A well-supported model of the relationship between storage and processing demands in WM, in fact, proposes that the amount of information that can be maintained will depend upon intervening attention-demanding processes, as storage and processing share a common resource that alternates between task demands (Barrouillet, Bernardin, & Camos, 2004). This time-based resource-sharing model does not explicitly address the relationship between internal and external attention, but has generally been investigated using some kind of external processing task during WM maintenance. In theory, however, any type of attention-demanding process (which could also be internal) should make use of the same common resource and have the same impact on storage capacity. Time-based resource-sharing advocates that (WM) storage capacity is constrained by the time consumption of concurrent (attention) processing (see Barrouillet, Portrat, & Camos, 2011 for review). For instance, color-naming of an incongruent color-word stimulus (e.g., the word “red” written in green ink) would be more disruptive to WM storage than a congruent stimulus (e.g., the word “red” written in red ink) because processing of the incongruent stimulus takes longer (Stroop, 1935), thus leaving attention less time or opportunity to refresh the memorandum. As the above-reviewed literature shows that irrelevant internally attended information can impair intervening external attention processing, the time-based resource-sharing literature demonstrates that unrelated (and in this case external) attention processing can impair concurrent internal maintenance.

Time-based resource-sharing has typically been studied using a WM span task that requires participants to remember strings of letters or words that are interspersed with some sort of attention-demanding processing task (e.g., simple equations or a Stroop task). This processing task can be made more or less time-consuming by varying the number of operations to be completed (i.e. more or fewer math equations) or by invoking lengthier executive processing (i.e. high or low Stroop conflict). The degree of this cognitive load is proposed to determine the extent of its impact on WM span. This is thought to occur when processing demands occupy the assumed common attentional resource, because there is no opportunity to rehearse or refresh the WM representations, and the memoranda therefore cannot be recovered (Barrouillet et al., 2004). Across many experiments (Barrouillet et al., 2004; Camos, Lagner, & Barrouillet, 2009; Camos, Mora, & Oberauer, 2010; Vergauwe, Barrouillet, & Camos, 2009, 2010) it has been demonstrated that WM span suffers when greater processing demands are packed into shorter periods of time. Thus it appears that the external, attention-demanding task impacts the ability to maintain internally attended information (though any reciprocal impact of the WM storage component on the effectiveness of the processing component has not been examined).
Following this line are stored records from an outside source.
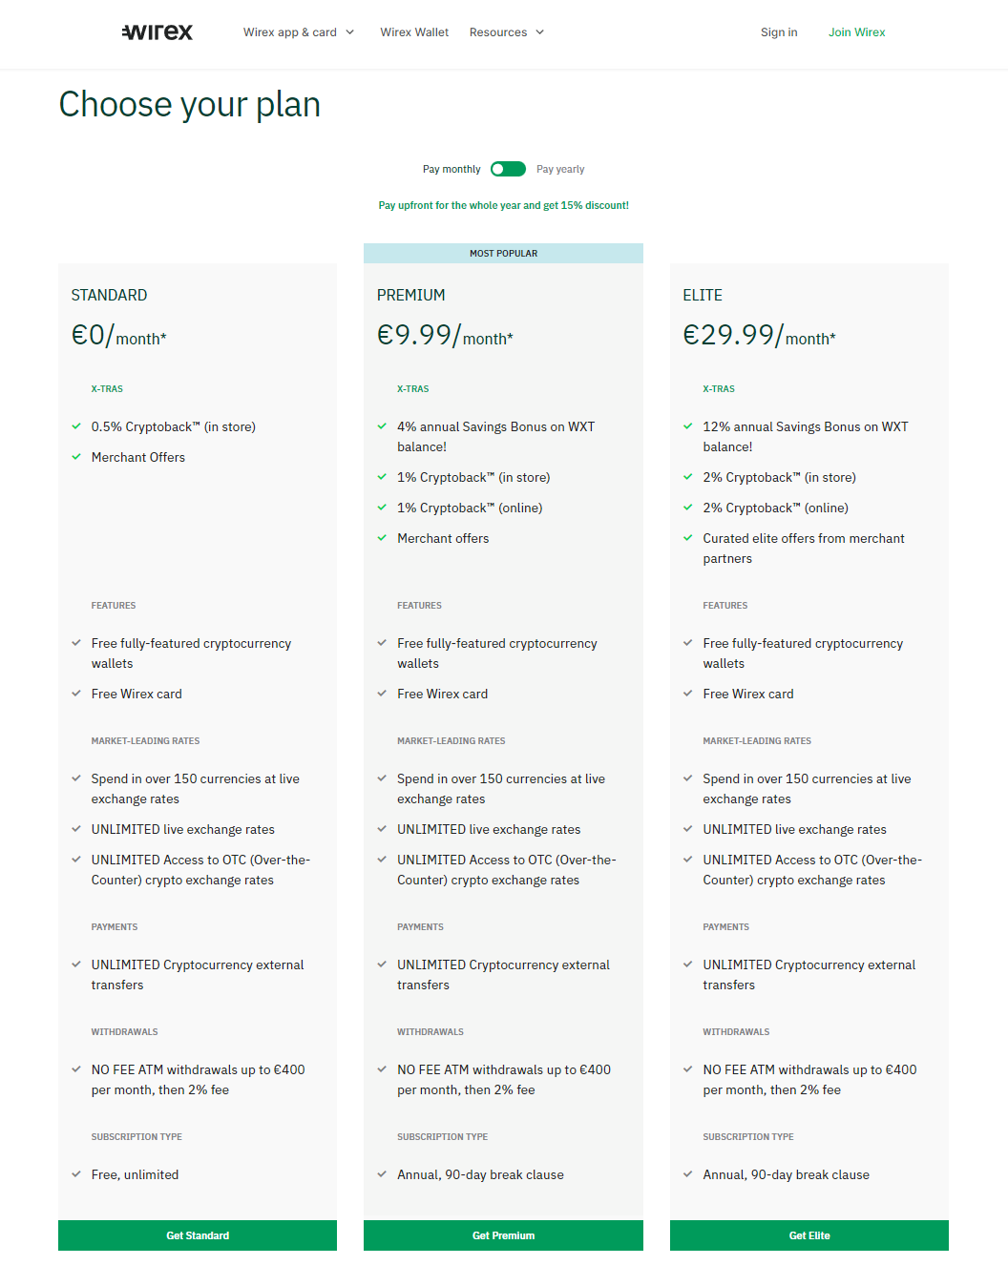Screen dimensions: 1008x1286
Task: Click the MOST POPULAR banner on Premium
Action: click(x=503, y=253)
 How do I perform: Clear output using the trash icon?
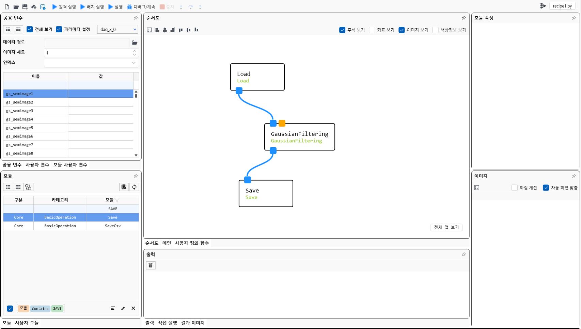[x=151, y=265]
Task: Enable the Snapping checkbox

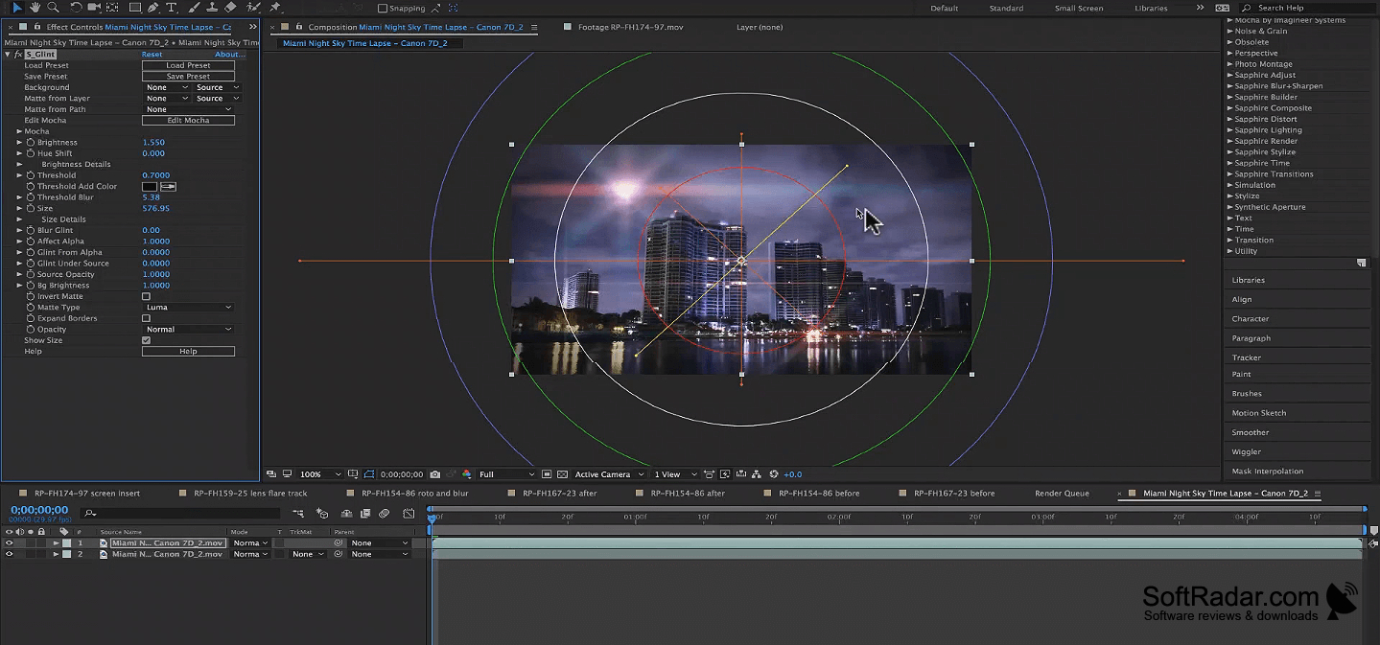Action: point(383,9)
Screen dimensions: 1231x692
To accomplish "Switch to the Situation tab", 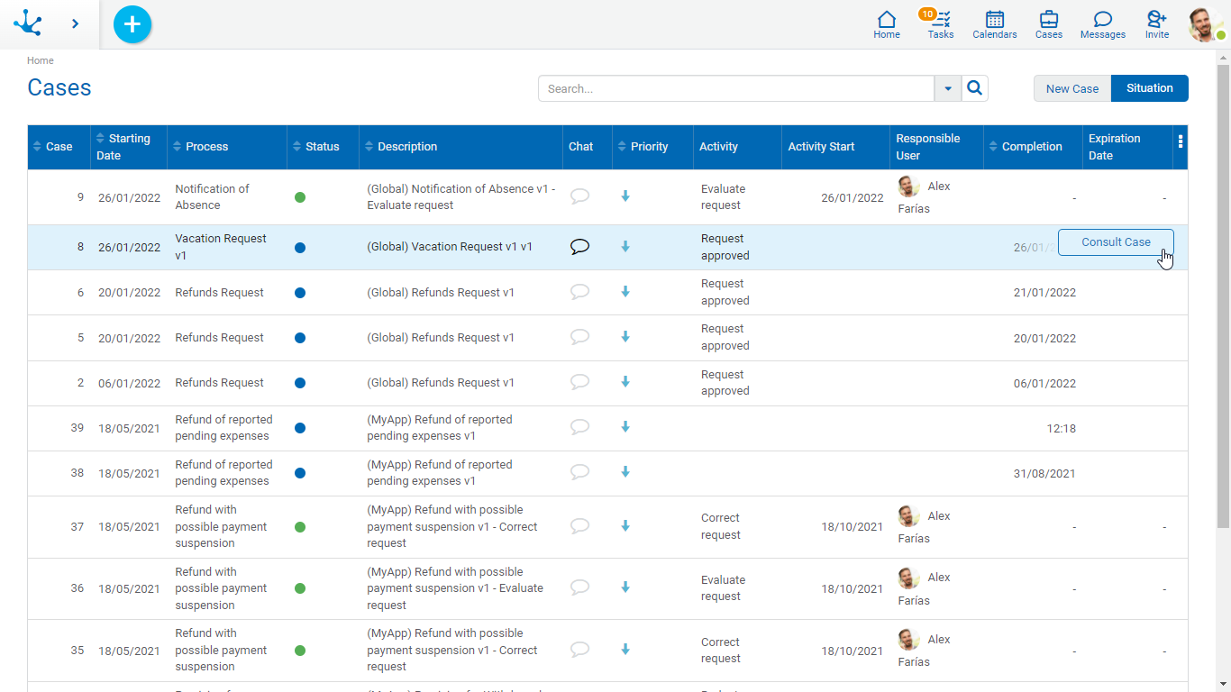I will [1149, 88].
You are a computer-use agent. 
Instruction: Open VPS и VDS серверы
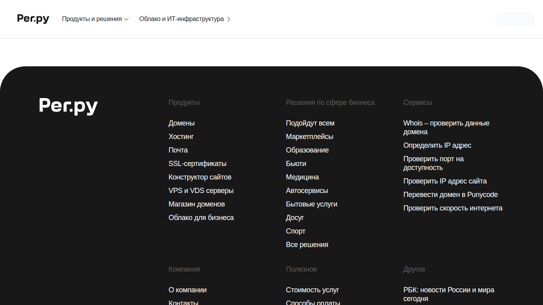pos(201,191)
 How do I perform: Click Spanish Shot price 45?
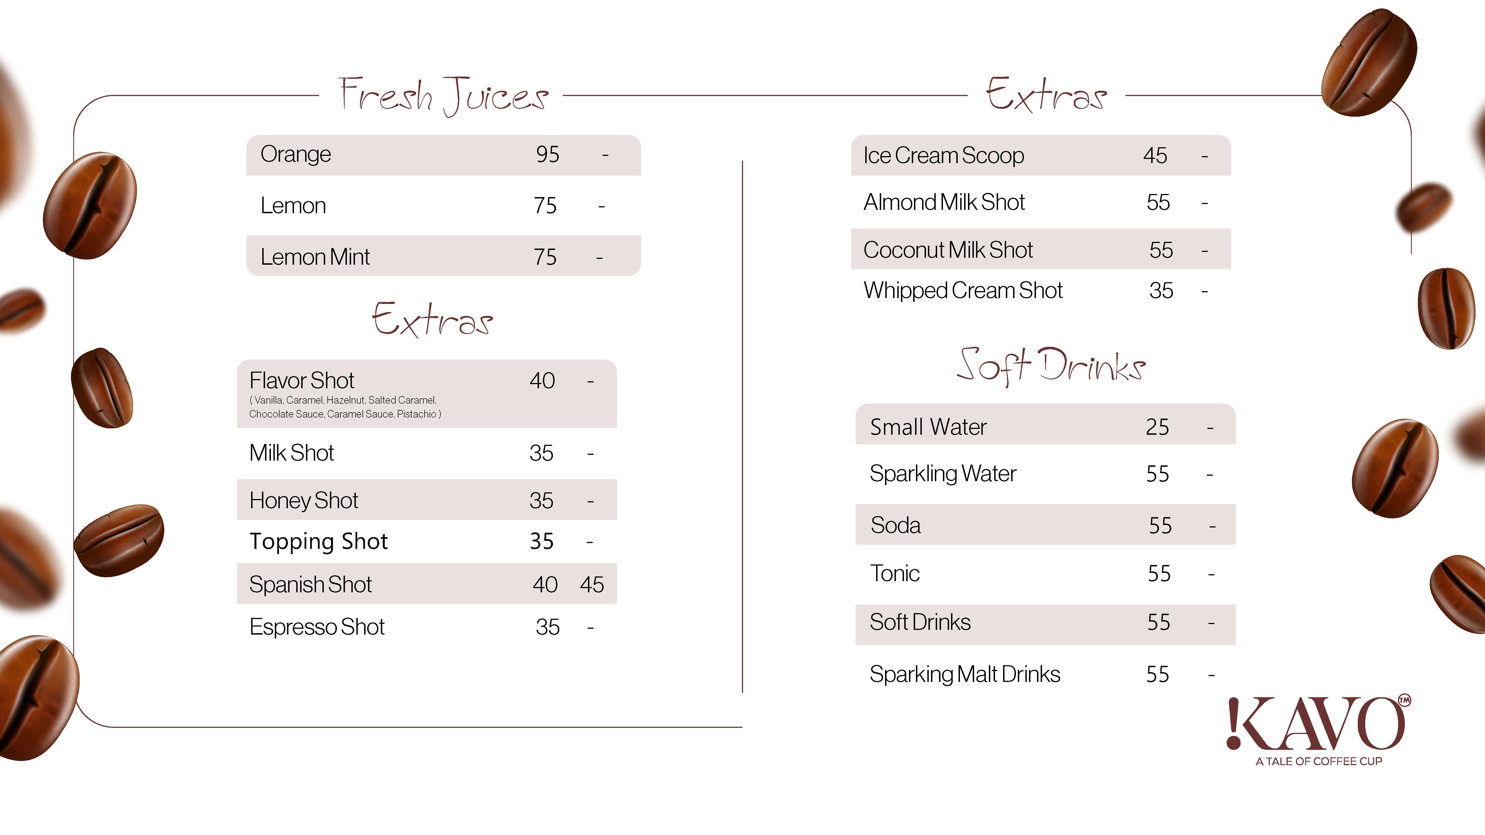point(591,584)
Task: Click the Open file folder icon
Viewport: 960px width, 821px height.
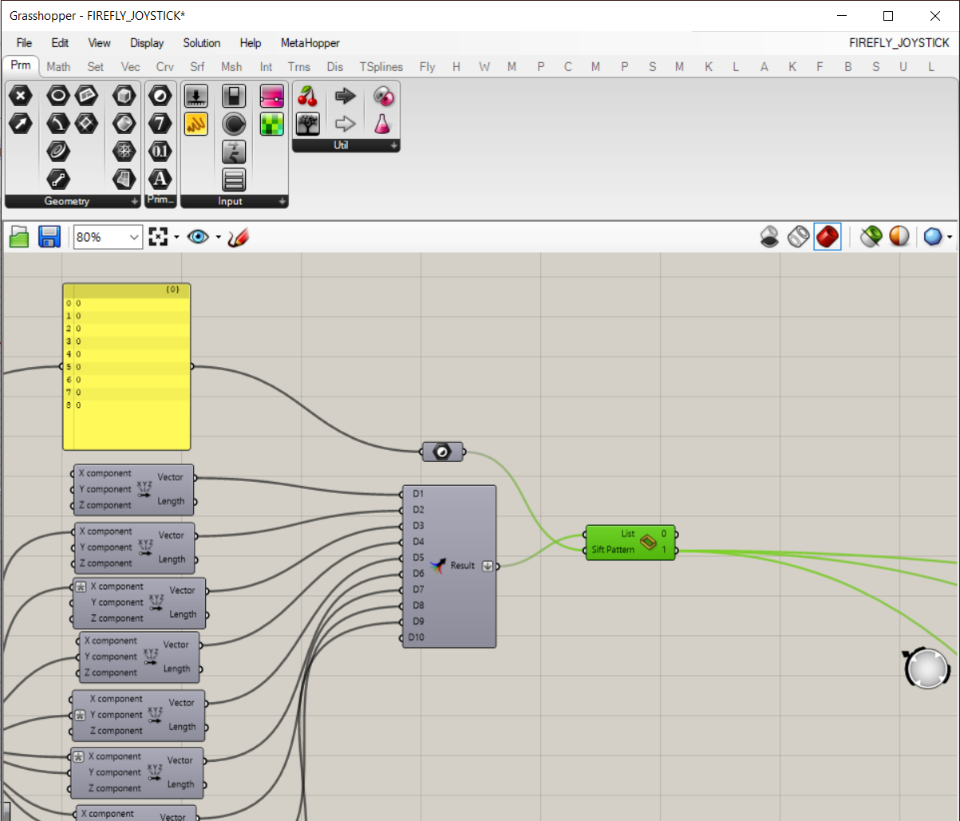Action: click(19, 236)
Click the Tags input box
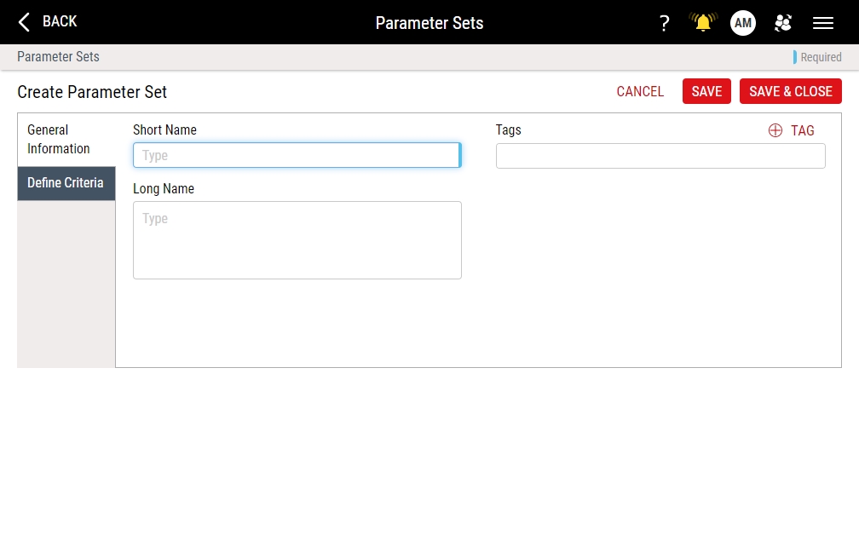Viewport: 859px width, 552px height. (660, 156)
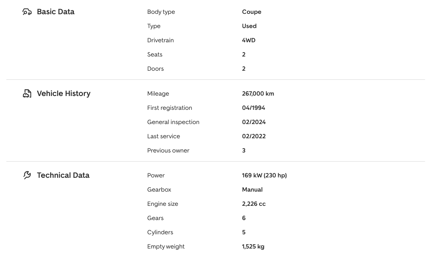
Task: Click the Technical Data wrench icon
Action: click(x=27, y=175)
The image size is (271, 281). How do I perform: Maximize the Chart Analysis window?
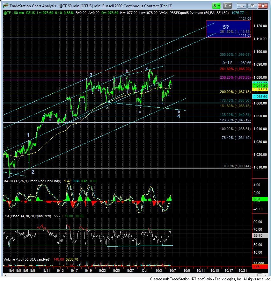click(253, 6)
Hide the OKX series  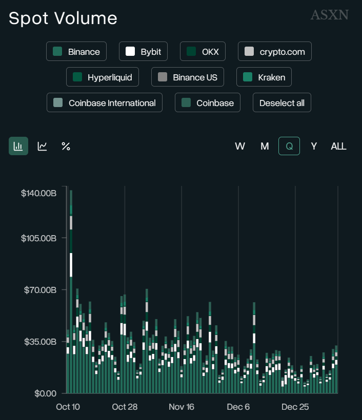tap(203, 51)
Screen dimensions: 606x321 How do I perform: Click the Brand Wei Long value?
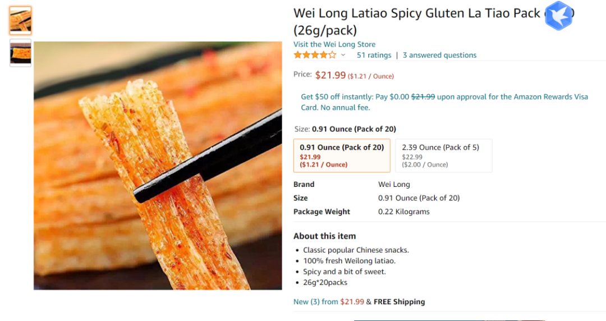394,184
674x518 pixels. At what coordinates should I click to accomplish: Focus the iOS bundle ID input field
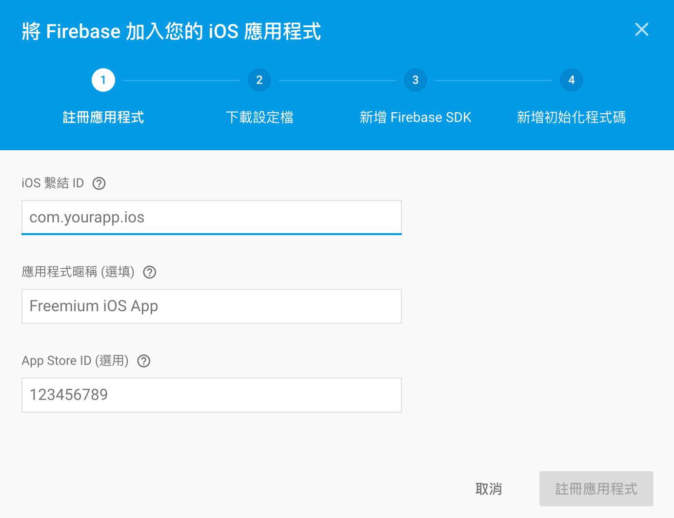(x=211, y=218)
A Bi-Directional Tradeoff between Attention to Internal and External Information

While most prominent WM theories posit a critical role for attention in controlling access to and manipulation in active internal maintenance, the observed influence of the internal memory information on external attention allocation is also striking. What has been conspicuously absent from this literature is an examination of the impact that intermittent task demands (i.e., external visual search) might have on the maintenance of internal memoranda. Given the evidence for a domain-general, limited attention resource—as well as specific demonstrations of reciprocity between WM and attention—it seems only reasonable to assume that there may actually be a bi-directional, give-and-take relationship between attention to internal and external information. Internal memoranda can impact performance on an unrelated external task, but that unrelated attention task may in turn result in modulation of the memoranda. For instance, it has been found that processing efficiency is increased at internally maintained locations, but memory for those locations is impaired when attention to them is blocked (Awh, Jonides, & Reuter-Lorenz, 1998). Might it be the case that internally maintained representations are susceptible to alteration depending on the role that they play (and attention allocated to them) in the external environment? This would provide further evidence for the reciprocity between WM and selective attention, and the conceptualization of WM as internally-targeted attention.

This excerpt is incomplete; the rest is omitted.